Окончив читать, Видонова улыбнулась и сказала: “Стихи хорошие… Но, понимаете, в них много грусти, пессимизма. А нам нужны произведения о комсомоле, о строителях Голодной степи, о хлопкоробах… Если вы напишете стихи на эти темы, приносите. Мы с удовольствием их опубликуем”. “Нет, я не пишу таких стихов”, — ответил Николай и покраснел. “У вас должно хорошо получиться! Подумайте над моим предложением”, — сказала на прощанье Видонова. “А что тут думать?” — махнул рукой поэт, хлопнув громко дверью.
Уже на улице я почувствовал, что отказ не очень-то расстроил моего друга. “Я знал, я чувствовал, что ответ будет именно таким, — разоткровенничался Коля. — Но я всё равно буду писать только то, что меня волнует”. Было душно, знойно. Я угостил Николая на Пьян-базаре газированной водой и дешевыми пирожками из ливера, называемыми в народе “Ухо-горло-нос”. Коля заметно повеселел. Уминая пирожки, он шутил: “Вот это поэзия, настоящая!” На прощанье я дал ему горсть медяков, чтобы он мог добраться на трамвае до своего временного жилища.
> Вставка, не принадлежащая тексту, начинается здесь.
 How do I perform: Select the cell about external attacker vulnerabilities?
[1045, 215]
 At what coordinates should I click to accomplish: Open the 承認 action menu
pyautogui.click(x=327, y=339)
…В середине августа я поехал навестить Ахмада, а заодно и Николая. Друга моего на месте не оказалось. Он гостил у родителей в Коканде. “А Коля уехал домой, — сказал пьяненький дядя Костя. — Я дал ему на дорогу деньжат. Хороший он хлопчик, помогал мне по хозяйству, как сын родной. Вот только бедовый, похоже, пропадет зазря…”
Печальным было моё возвращение на Тахтапуль.
Этой же осенью меня призвали в армию. Шел 1954 год.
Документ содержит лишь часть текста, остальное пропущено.